What to do =>
Duplicate the part of the records that opens with the line containing "Given: Go to" and closes with the line containing "coord(256,169)", keeping every line exactly the same.

Material to process =>

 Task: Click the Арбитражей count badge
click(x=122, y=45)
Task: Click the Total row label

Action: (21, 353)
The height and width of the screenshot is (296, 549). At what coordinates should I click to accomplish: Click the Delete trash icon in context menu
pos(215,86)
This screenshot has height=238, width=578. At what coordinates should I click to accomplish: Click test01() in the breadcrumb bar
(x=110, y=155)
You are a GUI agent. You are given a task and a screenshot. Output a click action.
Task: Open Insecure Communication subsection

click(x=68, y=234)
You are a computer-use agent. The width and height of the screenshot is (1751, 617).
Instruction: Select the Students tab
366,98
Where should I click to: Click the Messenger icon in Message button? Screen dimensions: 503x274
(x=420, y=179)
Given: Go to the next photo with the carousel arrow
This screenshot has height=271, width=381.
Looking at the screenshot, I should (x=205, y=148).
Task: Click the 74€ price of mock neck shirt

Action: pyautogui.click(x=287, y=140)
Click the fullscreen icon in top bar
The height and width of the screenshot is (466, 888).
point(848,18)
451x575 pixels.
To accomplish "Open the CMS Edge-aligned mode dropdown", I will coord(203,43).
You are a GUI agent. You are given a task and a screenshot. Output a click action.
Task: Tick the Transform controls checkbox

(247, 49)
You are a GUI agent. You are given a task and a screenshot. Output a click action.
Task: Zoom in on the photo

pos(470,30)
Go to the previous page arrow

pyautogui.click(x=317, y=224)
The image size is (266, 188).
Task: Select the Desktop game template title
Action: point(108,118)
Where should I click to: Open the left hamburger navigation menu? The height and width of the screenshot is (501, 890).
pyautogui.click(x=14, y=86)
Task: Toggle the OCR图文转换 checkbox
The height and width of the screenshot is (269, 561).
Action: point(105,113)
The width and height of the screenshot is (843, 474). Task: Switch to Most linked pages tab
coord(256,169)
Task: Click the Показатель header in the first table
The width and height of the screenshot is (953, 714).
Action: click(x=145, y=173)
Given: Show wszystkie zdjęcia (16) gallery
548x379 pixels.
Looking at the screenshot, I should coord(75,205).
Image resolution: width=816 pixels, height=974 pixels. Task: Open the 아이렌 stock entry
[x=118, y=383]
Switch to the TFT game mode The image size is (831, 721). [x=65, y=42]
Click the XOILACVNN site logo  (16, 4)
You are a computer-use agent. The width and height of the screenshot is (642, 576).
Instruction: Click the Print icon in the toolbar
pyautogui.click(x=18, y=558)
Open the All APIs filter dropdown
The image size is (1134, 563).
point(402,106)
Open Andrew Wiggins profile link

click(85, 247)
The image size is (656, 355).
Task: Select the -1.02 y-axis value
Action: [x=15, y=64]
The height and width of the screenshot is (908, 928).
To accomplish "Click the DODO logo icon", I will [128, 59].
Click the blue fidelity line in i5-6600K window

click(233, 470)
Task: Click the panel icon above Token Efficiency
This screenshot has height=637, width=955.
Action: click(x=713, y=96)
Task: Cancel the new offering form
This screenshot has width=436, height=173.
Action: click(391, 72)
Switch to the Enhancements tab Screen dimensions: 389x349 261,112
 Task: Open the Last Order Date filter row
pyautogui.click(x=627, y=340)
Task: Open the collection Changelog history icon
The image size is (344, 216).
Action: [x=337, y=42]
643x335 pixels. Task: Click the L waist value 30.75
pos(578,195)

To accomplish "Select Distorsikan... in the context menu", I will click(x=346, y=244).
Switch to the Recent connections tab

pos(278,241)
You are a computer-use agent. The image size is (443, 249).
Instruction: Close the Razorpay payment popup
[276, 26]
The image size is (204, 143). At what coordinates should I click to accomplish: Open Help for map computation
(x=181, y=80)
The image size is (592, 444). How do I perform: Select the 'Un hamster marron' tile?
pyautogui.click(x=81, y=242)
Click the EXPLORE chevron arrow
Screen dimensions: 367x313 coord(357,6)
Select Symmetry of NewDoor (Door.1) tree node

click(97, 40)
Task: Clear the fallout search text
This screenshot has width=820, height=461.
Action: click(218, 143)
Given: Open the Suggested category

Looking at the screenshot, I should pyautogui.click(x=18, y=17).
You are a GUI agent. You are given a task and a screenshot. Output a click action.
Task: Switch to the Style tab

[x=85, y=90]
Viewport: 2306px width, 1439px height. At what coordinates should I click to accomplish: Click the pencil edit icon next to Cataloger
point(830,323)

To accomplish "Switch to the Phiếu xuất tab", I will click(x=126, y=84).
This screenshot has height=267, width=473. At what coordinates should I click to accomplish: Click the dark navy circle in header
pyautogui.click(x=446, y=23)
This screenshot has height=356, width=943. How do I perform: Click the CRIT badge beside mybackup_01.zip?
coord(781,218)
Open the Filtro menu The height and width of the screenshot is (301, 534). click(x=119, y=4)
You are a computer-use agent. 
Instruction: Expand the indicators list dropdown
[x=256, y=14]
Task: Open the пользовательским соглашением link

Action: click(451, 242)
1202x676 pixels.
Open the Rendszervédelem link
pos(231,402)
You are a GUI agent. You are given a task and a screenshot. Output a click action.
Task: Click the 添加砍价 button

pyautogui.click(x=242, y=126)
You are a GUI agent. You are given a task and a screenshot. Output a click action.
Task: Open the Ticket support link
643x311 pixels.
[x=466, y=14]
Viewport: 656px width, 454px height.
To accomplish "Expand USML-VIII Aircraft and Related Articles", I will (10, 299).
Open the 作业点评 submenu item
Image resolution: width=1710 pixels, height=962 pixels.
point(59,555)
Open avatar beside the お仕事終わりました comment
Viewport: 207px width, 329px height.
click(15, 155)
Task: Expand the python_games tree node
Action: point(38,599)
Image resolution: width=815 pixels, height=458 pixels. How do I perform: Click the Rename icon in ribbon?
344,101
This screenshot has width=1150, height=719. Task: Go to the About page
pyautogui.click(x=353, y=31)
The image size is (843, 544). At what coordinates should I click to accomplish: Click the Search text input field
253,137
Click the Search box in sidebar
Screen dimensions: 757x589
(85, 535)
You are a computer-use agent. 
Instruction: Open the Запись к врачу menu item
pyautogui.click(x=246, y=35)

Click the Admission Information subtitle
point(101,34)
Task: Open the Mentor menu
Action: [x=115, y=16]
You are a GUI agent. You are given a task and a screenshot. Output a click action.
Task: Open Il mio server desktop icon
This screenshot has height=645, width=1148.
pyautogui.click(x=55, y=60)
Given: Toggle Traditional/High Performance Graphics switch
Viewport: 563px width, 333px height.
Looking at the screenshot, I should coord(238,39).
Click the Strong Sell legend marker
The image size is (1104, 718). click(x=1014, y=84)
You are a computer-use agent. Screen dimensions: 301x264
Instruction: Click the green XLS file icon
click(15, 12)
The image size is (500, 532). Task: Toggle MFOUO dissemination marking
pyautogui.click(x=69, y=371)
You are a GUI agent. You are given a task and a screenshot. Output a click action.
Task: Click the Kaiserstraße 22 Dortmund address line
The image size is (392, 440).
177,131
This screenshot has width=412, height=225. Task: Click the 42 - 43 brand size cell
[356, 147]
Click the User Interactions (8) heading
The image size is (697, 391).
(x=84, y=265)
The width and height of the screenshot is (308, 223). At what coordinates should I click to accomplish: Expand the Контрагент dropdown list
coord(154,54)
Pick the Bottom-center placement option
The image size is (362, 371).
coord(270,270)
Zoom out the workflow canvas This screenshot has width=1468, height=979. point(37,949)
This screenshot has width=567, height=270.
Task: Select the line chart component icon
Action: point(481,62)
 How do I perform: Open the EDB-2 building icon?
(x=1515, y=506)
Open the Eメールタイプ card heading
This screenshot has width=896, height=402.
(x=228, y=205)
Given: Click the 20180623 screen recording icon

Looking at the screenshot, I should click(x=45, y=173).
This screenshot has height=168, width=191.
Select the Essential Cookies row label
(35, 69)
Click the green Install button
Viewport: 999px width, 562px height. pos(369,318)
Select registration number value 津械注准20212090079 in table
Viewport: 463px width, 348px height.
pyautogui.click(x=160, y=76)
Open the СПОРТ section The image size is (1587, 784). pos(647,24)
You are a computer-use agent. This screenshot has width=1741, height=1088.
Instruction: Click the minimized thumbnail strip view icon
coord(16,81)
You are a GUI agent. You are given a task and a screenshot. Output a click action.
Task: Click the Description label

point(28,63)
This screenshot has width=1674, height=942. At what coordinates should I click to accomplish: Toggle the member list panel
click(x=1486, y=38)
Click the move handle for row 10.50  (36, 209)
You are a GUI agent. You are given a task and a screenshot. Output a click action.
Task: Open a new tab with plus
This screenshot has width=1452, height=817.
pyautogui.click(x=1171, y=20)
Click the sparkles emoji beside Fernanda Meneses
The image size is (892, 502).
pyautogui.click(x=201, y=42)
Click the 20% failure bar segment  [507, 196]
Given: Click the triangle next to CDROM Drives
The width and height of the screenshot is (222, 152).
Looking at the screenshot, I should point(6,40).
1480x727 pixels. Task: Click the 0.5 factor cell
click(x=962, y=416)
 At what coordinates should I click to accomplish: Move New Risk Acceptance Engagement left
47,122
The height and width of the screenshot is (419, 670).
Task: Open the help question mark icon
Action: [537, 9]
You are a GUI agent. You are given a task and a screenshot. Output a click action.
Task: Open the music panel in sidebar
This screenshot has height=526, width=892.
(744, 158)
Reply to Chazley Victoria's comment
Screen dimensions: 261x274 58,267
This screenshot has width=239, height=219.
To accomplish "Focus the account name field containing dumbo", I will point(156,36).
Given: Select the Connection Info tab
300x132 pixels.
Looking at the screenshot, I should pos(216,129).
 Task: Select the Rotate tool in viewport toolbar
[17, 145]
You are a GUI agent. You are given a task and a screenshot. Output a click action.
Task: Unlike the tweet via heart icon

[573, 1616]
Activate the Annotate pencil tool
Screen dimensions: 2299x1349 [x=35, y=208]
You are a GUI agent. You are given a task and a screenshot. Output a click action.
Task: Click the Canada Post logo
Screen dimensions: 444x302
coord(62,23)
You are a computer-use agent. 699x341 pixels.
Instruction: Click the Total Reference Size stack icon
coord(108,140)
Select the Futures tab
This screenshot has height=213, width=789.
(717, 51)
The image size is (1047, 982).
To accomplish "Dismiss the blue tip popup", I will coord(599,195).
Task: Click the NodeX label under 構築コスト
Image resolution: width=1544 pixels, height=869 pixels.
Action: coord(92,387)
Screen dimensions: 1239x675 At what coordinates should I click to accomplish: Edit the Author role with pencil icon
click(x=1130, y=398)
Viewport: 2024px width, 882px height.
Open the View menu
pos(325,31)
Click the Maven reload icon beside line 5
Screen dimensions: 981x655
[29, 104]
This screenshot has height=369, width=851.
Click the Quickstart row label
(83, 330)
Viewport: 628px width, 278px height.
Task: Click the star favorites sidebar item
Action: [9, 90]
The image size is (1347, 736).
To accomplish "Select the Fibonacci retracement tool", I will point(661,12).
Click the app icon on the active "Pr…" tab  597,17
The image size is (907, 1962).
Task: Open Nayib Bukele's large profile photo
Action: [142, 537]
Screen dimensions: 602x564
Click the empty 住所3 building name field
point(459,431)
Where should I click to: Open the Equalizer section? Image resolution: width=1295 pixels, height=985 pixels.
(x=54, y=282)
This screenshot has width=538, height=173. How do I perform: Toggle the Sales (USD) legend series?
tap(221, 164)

Solution to the exercise =>
Given: Go to the next photo with the carousel arrow
This screenshot has height=271, width=381.
Looking at the screenshot, I should (x=205, y=148).
Task: Click the 74€ price of mock neck shirt

Action: pyautogui.click(x=287, y=140)
Click the fullscreen icon in top bar
The height and width of the screenshot is (466, 888).
point(848,18)
451x575 pixels.
To accomplish "Open the CMS Edge-aligned mode dropdown", I will coord(203,43).
You are a GUI agent. You are given a task and a screenshot. Output a click action.
Task: Tick the Transform controls checkbox

(247, 49)
You are a GUI agent. You are given a task and a screenshot. Output a click action.
Task: Zoom in on the photo

pos(470,30)
Go to the previous page arrow

pyautogui.click(x=317, y=224)
The image size is (266, 188).
Task: Select the Desktop game template title
Action: point(108,118)
Where should I click to: Open the left hamburger navigation menu? The height and width of the screenshot is (501, 890).
pyautogui.click(x=14, y=86)
Task: Toggle the OCR图文转换 checkbox
The height and width of the screenshot is (269, 561).
Action: point(105,113)
The width and height of the screenshot is (843, 474). Task: Switch to Most linked pages tab
coord(256,169)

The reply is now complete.